Stored data
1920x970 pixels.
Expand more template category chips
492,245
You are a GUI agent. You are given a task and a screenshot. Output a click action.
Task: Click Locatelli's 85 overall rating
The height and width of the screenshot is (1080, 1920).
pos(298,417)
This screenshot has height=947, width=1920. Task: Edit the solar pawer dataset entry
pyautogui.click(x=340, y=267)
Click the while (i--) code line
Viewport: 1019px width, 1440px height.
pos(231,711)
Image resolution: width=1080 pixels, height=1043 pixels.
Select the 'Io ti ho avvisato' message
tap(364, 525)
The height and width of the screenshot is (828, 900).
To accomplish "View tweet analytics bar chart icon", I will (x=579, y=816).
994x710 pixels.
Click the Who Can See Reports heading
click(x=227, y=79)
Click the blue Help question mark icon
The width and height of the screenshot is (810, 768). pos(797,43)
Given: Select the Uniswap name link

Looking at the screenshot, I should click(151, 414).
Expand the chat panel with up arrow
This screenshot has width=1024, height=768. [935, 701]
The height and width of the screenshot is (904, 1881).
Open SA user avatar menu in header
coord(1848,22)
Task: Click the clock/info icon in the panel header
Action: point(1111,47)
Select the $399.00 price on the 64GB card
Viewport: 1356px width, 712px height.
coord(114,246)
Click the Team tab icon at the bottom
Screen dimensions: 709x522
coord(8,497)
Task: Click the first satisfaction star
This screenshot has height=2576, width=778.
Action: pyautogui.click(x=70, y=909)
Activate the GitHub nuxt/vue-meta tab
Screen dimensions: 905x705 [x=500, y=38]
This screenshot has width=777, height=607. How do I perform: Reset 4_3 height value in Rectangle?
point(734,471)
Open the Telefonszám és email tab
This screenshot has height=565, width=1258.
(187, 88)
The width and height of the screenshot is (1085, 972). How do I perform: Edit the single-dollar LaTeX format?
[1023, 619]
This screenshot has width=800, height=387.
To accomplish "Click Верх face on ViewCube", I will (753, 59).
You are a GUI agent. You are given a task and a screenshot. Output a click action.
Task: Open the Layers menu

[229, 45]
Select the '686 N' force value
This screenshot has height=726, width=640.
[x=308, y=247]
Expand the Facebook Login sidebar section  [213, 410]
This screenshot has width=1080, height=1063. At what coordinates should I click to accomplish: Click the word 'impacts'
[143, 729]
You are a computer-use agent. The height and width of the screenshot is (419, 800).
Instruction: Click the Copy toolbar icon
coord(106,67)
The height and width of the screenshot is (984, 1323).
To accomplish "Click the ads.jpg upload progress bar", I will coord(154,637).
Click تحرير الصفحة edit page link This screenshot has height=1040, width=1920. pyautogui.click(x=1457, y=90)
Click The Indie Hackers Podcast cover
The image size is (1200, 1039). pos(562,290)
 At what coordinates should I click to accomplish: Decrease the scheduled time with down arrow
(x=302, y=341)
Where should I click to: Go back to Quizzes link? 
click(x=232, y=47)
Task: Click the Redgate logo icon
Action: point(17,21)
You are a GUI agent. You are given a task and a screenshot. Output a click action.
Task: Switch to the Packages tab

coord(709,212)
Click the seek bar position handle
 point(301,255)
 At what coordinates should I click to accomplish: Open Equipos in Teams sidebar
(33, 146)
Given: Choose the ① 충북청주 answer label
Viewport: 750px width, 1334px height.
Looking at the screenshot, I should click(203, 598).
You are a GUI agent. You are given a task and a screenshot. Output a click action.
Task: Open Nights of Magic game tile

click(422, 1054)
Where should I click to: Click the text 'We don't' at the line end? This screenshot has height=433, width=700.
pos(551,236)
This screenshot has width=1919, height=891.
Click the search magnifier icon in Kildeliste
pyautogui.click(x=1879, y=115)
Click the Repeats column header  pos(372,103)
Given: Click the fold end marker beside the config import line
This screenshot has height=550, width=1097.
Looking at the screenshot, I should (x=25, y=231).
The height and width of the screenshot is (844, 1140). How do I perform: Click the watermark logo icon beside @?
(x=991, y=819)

EXERCISE AIM: Pull every line containing "will" out of the records.

WRITTEN ANSWER:
To accomplish "View tweet analytics bar chart icon", I will (x=579, y=816).
To accomplish "Click Верх face on ViewCube", I will (753, 59).
To accomplish "Click the ads.jpg upload progress bar", I will coord(154,637).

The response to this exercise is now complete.